(What is needed):
Starting at the line that contains "Image resolution: width=1696" and continuing through the last line of the records, put each line into a Markdown table with columns Row and Text. Leave out blank lines.

(Material provided):
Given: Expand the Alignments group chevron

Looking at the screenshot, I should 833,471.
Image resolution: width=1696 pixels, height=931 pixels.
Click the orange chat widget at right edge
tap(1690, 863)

(Finished task):
| Row | Text |
|---|---|
| 1 | Image resolution: width=1696 pixels, height=931 pixels. |
| 2 | Click the orange chat widget at right edge |
| 3 | tap(1690, 863) |